Il 7 ottobre non è stato un inizio, ma una tappa, più feroce e cruenta di un progetto di pulizia etnica iniziata e pianificata già nella prima guerra del ’48 dai vertici del sionismo e dell’haganhà, con la cacciata manu militari di 700/800mila palestinesi dalla loro terra (1/2 della popolazione) e venduta massmediaticamente da Israele, in un tentativo di distruzione della memoria storica, come esodo volontario dei palestinesi.

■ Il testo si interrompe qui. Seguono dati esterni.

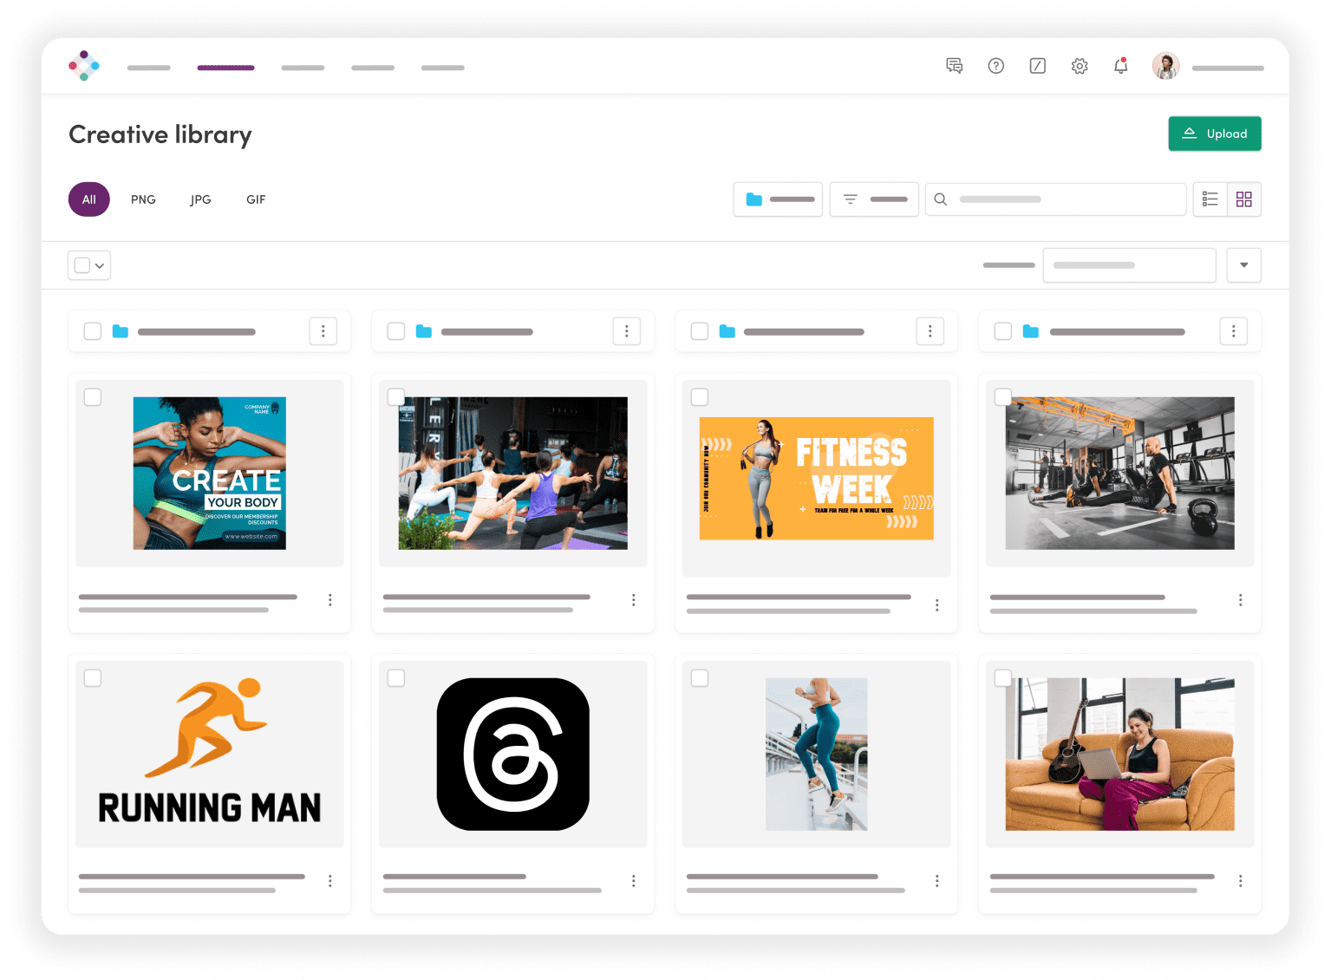The image size is (1331, 980).
Task: Switch to grid view layout
Action: (1243, 199)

Pulizia etnica continuata nel ’67 con l’occupazione di Gaza e della Cisgiordania, in cui furono cacciati sempre con la forza militare 300.000 palestinesi dai loro territori… altra tappa di un processo che non si è mai fermato in questi 75 anni, ma che ha seguito il piano di priorità che Israele si dava

e che ha significato non solo cacciare i palestinesi distruggendo villaggi, coltivazioni, collegamenti, espropriando terre, ma una penetrazione continua, militare, di insediamenti di coloni, di avamposti, chek point, muri dell’apartheid, oltre a forte repressione e omicidi sistematici.

Da settembre 2000 al 6 ottobre 2023, giorno prima dell’attacco, solo a Gaza sono stati uccisi 7.783 palestinesi, e in tutti i territori occupati, compresa Gerusalemme, sono stati 10.655 i palestinesi ammazzati dall’esercito ma anche dai coloni.

Se si guarda poi la situazione dei detenuti i dati sono esorbitanti: l’ ultimo dato risalente a fine gennaio di quest’anno, parlano di 4.336 palestinesi arrestati nelle prigioni, di 416 nelle mani dell’esercito, di 986 detenuti in via amministrativa, e 292 sempre nelle mani dell’esercito perché entrati illegalmente in Israele per lavorare.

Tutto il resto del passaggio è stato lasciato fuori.